All That Heaven Allows

Douglas Sirk, Etats-Unis, 1955, Ciné Sorbonne

Commentaire

Carey (Jane Wyman) commence tout juste à sortir de son veuvage. Elle a accepté l’invitation de Ron (Rock Hudson), son jardinier, à visiter sa pépinière. Loin des pavillons où elle mène une existence monotone, elle découvre un cadre singulier et paradisiaque. Les couleurs automnales enveloppent la scène d’une profonde mélancolie, et la présence de la nature, avec le son du ruisseau, dresse un décor typiquement romantique. C’est un lieu consacré aux émotions, hors du temps social : le temps lent de la nature (la pousse des sapins) s’oppose à celui des hommes. Il faut réapprendre la patience et l’humilité.

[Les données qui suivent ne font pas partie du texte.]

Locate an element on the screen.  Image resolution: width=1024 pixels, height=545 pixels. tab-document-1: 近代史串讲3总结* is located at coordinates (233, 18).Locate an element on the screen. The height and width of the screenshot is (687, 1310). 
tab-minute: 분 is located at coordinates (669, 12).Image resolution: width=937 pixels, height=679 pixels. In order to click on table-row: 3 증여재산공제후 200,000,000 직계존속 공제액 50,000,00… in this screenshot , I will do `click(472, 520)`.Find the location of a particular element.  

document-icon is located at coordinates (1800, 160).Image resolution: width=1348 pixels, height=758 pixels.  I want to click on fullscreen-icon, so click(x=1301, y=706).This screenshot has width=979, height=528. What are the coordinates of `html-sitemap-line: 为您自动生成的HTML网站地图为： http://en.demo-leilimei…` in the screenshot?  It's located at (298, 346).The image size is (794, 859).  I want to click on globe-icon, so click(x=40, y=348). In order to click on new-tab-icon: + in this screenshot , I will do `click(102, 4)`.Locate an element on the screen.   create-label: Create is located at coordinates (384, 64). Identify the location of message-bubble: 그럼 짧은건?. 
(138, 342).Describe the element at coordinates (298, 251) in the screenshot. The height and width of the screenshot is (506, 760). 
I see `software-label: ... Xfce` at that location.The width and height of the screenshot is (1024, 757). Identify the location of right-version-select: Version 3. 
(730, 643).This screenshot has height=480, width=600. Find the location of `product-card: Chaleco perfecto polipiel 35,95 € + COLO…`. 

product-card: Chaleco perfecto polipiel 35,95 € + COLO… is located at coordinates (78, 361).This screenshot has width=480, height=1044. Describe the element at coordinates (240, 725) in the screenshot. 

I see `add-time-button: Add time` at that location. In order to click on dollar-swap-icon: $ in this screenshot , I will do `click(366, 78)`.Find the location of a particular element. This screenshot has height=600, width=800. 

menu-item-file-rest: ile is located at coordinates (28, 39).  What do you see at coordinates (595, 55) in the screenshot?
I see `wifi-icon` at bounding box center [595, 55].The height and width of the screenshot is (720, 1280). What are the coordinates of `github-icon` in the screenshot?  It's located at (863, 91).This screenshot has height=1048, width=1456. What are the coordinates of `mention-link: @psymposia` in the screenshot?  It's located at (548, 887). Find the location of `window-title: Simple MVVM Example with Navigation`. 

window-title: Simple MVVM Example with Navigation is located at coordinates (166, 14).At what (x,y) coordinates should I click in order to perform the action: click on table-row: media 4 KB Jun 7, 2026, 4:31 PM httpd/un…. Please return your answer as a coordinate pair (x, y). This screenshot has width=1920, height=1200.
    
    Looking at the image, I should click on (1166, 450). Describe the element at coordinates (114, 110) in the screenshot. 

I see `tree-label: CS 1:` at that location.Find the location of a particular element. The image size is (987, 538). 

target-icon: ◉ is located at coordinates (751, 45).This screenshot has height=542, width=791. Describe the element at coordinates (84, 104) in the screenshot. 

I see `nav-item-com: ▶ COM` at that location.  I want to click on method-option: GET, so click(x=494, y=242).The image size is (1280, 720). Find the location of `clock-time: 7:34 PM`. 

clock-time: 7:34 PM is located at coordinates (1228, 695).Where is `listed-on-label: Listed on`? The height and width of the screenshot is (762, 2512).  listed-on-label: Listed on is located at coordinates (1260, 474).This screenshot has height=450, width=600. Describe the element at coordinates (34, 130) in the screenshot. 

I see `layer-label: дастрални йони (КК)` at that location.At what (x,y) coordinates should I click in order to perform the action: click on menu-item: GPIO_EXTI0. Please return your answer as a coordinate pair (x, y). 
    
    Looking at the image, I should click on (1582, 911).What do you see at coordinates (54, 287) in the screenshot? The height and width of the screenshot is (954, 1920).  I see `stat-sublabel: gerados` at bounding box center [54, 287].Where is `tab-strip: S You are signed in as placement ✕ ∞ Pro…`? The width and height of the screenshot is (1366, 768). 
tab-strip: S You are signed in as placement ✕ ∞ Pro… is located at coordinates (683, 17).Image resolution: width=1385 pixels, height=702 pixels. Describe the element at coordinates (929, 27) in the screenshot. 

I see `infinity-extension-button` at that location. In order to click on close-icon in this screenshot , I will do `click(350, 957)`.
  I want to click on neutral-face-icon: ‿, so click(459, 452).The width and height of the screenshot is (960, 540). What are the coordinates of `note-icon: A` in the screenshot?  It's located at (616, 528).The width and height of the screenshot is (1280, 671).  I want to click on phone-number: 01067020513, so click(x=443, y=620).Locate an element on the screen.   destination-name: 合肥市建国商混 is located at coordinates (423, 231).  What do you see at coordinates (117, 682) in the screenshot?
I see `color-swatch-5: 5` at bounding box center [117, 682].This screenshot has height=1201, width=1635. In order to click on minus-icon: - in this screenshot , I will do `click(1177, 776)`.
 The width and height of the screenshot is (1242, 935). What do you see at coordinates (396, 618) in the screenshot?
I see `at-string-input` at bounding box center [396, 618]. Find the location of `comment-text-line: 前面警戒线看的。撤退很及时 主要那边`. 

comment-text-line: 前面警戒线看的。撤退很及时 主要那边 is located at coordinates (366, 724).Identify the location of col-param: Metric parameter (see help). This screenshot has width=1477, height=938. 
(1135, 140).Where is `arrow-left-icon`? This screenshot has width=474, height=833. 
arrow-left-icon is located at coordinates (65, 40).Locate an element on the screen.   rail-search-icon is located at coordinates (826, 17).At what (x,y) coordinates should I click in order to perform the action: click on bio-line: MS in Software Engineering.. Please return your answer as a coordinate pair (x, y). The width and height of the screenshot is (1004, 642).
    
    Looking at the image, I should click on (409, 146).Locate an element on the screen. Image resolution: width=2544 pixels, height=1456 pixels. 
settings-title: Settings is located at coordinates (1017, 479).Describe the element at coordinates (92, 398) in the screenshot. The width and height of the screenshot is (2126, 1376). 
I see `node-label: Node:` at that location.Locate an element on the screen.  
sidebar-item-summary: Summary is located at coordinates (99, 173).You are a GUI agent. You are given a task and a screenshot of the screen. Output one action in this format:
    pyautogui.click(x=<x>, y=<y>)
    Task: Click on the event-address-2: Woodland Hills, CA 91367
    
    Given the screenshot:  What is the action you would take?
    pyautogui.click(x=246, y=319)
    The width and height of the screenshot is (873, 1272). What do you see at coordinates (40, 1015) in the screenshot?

C’est le sens du surprenant plan d’ensemble qui voit les protagonistes s’approcher du moulin : on aurait pu les laisser s’éloigner dans le panoramique précédent, mais ce plan les replace explicitement dans un univers plus grand qu’eux, sur lequel ils doivent accepter de ne pas avoir prise. L’entrée dans le moulin joue sur les clichés, avec porte qui grince sur des vibratos de cordes, et toiles d’araignées au premier plan. Mais Ron repousse tranquillement celles-ci, et la flûte reprend vite le dessus. Cet aspect trompeur des choses reflète la vision de Carey. Dans ce sanctuaire de l’enfance (les souvenirs de Ron, la meule du grand-père), elle se comporte en touriste, curieuse comme une bourgeoise qui garde ses a priori même en terrain inconnu, les mains dans les poches de son grand manteau. Elle grimpe les escaliers sans gêne et sans comprendre la mise en garde de Ron : ce n’est pas seulement à la poussière qu’il faut faire attention, mais à la dimension intime et secrète du lieu. Si Ron n’a pas été à l’étage depuis l’enfance, c’est qu’il a ses raisons, c’est un temps révolu qui ne se visite pas. La chute de Carey est sa punition, comme si elle s’était cognée à une porte invisible. Progressivement, les plans rapprochés empêchent Carey de virevolter dans tous les sens – contrairement aux plans larges, où elle entraînait la caméra. Elle prend alors conscience de son comportement inapproprié et superficiel. La magie du lieu a agi, et Carey déclare enfin que tout ceci ne la regarde pas. Accepter de ne pas avoir de prise sur ce lieu, c’est-à-dire sur l’autre, ouvre la possibilité d’une histoire d’amour, à tout le moins d’un baiser. Et le lieu reviendra plus tard dans l'histoire, aménagé pour eux par Ron, avec feu de cheminée et théière réparée.